Dr Jefyll wrote:
Now I'm wondering if you simply made a typo when you said, "I don't want to give up the direct page indexed Y modes." I think the modes used in the snippet above are called direct page indirect indexed.
By "
modes" I meant normal, indirect and indirect long indexed. I listed them all earlier in my post and figured
(wrongly) that using "
modes" would be clear that I meant them all.
Dr Jefyll wrote:
Also, I don't see why this code wouldn't work if D is being used as the data stack pointer. Wouldn't you want F2 and W1 to be items on the data stack? You'd could do something like this...
Code:
lda [tos],y ; compare dictionary entry with word in work buffer
cmp (nos),y ; matched so far?
... where tos is a named value meaning 0, and tos likewise is 4. Am I missing something still?
You're right. The code works fine if F2 and W1 are on the stack. What you lose with D being the data stack pointer is that F2 and W1
have to be on the data stack. There is no option for them to be static. No problem, right? Just put everything on the stack.

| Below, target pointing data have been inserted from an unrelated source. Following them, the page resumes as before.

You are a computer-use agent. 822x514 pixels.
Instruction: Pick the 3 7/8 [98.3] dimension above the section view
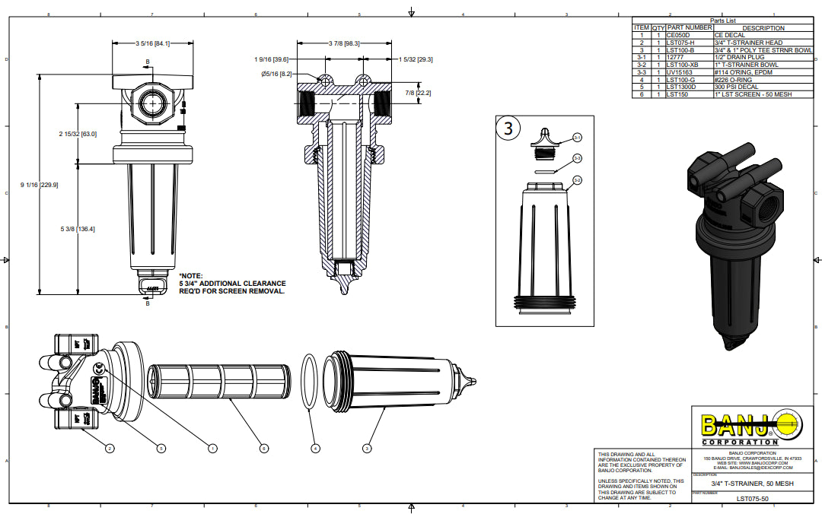(x=344, y=43)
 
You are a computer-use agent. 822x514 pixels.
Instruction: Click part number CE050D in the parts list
(x=677, y=35)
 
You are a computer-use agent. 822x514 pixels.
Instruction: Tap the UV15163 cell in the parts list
(x=678, y=72)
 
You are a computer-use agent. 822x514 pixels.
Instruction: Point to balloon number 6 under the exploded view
(x=263, y=449)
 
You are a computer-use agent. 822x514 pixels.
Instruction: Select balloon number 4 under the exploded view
(x=315, y=449)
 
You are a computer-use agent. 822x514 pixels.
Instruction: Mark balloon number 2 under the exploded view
(x=110, y=449)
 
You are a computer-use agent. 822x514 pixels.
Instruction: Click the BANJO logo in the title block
(x=745, y=427)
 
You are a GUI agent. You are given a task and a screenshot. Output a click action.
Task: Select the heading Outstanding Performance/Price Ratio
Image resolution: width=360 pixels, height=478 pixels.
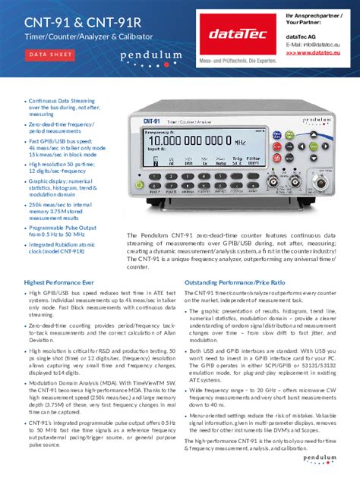(x=241, y=282)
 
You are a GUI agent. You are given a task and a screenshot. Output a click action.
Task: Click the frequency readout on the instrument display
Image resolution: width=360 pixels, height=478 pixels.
(x=199, y=140)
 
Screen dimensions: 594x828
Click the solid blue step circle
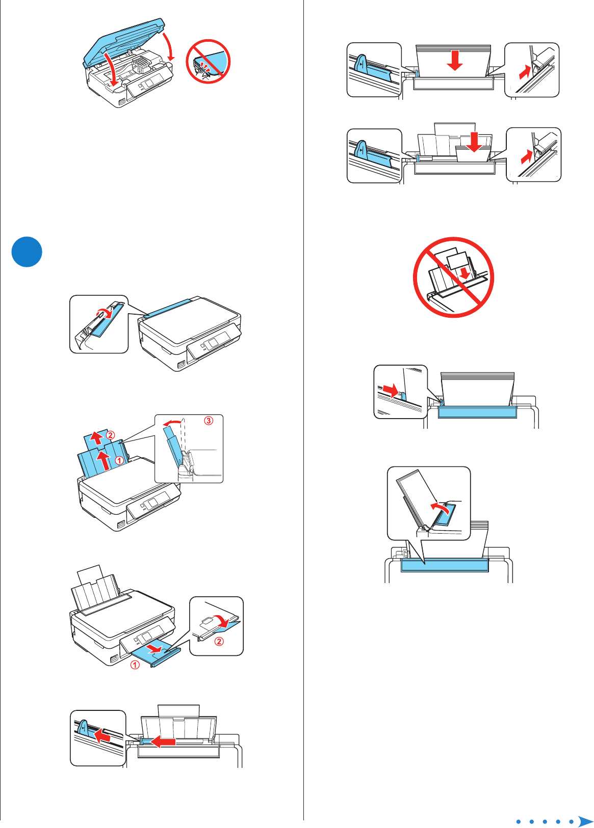pos(27,252)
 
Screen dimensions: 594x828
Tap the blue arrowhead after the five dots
pos(585,821)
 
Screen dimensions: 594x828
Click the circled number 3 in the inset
pos(209,421)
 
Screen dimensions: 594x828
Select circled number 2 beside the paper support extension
pos(111,435)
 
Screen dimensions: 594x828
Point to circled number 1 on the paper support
pos(119,460)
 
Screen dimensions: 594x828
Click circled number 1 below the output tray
pos(135,665)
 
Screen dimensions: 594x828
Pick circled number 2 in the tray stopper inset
pos(219,641)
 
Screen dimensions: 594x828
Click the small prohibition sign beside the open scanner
pos(208,62)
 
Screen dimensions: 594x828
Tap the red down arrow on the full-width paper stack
pos(454,60)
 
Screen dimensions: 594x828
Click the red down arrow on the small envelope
pos(474,142)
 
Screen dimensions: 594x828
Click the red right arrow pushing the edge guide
pos(391,391)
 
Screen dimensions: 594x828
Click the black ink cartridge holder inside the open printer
pos(140,65)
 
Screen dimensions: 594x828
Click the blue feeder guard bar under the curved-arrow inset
pos(445,565)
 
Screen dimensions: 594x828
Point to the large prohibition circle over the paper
pos(453,278)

Unfortunately, this runs counter to a basic design I've used, dating back to my first Forth, which was token threaded. To keep the size small, given my SBC at the time had limited ROM, I factored code as much as possible and to keep things reasonably fast I bypassed error checking and stack effects for these factors. For example, to compile, I have
(shown here is my 6502 TTC code):
Code:
; , ( x -- )
xt_comma:
jsr underflow_1
lda TOS,x
ldy TOS+1,x
jsr comma
inx ; clear x from stack
inx
jmp NEXT
; compile A
comma:
jsr c_comma ; store lsb TOS item at DSP
tya
jsr c_comma ; store msb TOS+1 item at DSP+1
rts
The factor
comma is called 15 times in my TTC Forth (the 65816 version is called 18 times in my current STC Forth). Primitive words that call this as an intermediate step avoid putting the value in the accumulator on the stack, only to delete it again and avoid error checking, which isn't needed for internal usage. It has a cost though. The word itself has to call the factor, incurring the cost of a subroutine call and return. But speed wasn't a concern in my TTC Forth.

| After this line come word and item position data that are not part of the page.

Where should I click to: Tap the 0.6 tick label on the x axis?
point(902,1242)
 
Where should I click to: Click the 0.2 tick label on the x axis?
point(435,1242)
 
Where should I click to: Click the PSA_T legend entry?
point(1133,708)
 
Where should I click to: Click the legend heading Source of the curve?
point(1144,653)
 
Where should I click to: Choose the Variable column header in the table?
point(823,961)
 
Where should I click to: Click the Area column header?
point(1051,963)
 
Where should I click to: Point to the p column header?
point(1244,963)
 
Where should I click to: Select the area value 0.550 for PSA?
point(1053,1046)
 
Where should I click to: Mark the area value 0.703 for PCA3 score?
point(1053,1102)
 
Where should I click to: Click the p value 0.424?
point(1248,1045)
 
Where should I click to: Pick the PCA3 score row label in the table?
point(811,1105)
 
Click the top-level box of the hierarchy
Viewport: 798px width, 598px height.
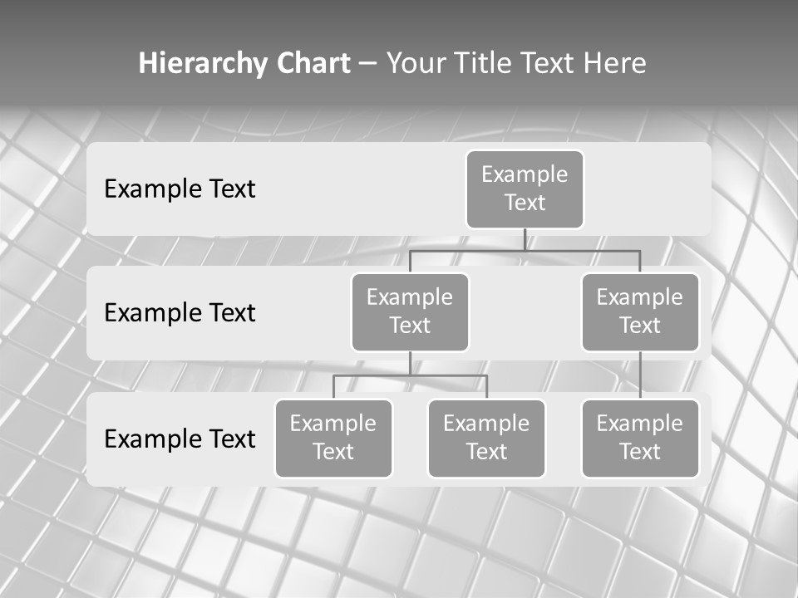(x=525, y=189)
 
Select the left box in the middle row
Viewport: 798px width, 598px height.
(x=410, y=311)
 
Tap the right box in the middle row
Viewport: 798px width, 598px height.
(x=640, y=311)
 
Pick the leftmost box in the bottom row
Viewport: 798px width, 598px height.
(x=333, y=438)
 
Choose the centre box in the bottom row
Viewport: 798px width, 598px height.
(x=486, y=438)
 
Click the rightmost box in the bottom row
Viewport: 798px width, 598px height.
(x=640, y=438)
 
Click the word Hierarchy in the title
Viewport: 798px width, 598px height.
(x=202, y=64)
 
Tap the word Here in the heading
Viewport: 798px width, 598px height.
(x=615, y=64)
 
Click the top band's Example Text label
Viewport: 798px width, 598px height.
(x=180, y=189)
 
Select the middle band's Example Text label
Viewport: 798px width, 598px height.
(x=180, y=313)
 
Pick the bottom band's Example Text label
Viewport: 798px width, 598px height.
(x=180, y=439)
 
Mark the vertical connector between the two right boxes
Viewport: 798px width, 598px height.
(x=640, y=375)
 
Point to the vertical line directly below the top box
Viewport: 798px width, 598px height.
(x=525, y=239)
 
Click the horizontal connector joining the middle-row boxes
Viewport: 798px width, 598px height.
(x=525, y=250)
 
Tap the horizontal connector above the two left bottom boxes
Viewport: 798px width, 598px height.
(x=410, y=375)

Maybe blindly, I've kept this design philosophy going forward. Generally, if a primitive word uses another non-trivial word as an intermediate, it calls a factor of that word's essential code, bypassing any stack effects and error checking. Parameters are passed via registers when possible, but at times I use statics when I need to pass more data. F2 and W1 are statics used in a factor of FIND. It's called 4 times in my TTC Forth and 5 times in my STC Forth.

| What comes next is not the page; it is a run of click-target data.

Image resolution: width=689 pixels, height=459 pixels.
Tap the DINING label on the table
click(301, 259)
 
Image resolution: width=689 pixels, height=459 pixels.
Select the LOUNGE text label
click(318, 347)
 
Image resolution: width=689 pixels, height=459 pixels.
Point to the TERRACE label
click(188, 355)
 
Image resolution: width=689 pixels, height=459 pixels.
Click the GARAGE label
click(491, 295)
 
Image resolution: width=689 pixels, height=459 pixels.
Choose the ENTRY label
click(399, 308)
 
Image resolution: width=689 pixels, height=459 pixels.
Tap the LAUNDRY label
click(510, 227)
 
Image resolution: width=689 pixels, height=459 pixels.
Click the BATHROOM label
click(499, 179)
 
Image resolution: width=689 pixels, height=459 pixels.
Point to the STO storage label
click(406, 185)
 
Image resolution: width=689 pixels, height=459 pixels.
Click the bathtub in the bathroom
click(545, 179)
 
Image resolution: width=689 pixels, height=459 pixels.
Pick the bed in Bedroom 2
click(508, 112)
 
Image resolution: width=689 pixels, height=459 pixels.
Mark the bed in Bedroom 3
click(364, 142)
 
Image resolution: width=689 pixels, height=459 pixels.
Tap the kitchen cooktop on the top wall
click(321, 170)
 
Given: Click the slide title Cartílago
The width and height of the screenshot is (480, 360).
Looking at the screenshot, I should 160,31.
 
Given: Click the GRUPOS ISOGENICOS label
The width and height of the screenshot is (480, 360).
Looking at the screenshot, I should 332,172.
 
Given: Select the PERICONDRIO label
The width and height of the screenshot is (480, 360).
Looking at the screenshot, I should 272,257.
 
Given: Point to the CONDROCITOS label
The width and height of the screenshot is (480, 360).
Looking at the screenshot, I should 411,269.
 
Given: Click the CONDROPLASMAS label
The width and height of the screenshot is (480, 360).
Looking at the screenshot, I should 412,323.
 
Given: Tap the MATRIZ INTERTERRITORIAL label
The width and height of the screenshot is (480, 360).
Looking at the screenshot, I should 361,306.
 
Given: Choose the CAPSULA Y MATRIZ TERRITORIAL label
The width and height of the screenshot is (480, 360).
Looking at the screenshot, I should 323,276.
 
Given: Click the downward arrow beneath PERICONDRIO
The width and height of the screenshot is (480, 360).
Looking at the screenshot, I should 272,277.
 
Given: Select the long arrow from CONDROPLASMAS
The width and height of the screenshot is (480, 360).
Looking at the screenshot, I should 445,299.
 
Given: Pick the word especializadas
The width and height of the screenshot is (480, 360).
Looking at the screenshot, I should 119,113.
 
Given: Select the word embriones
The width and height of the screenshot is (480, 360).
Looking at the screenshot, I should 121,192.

I suppose I should reevaluate my design choice, given that I no longer have a memory constraint. However, while using the stack more effectively with the 65816's added address modes is appealing, the added cost of adjusting the data stack pointer, gives me pause. I have roughly about 140 words (probably less) that adjust the stack size. Using D as a data stack pointer would add about 560 cycles overall. I'm guessing that adding intermediate values to the stack as well would increase that many times, resulting in a generally less efficient Forth. I don't incur that cost using X as a data stack pointer, but as you said, doing so I may have an added cost in long access words. Given that I haven't coded my long access words, or even considered much how I'll use them, I'll leave this design choice to another day.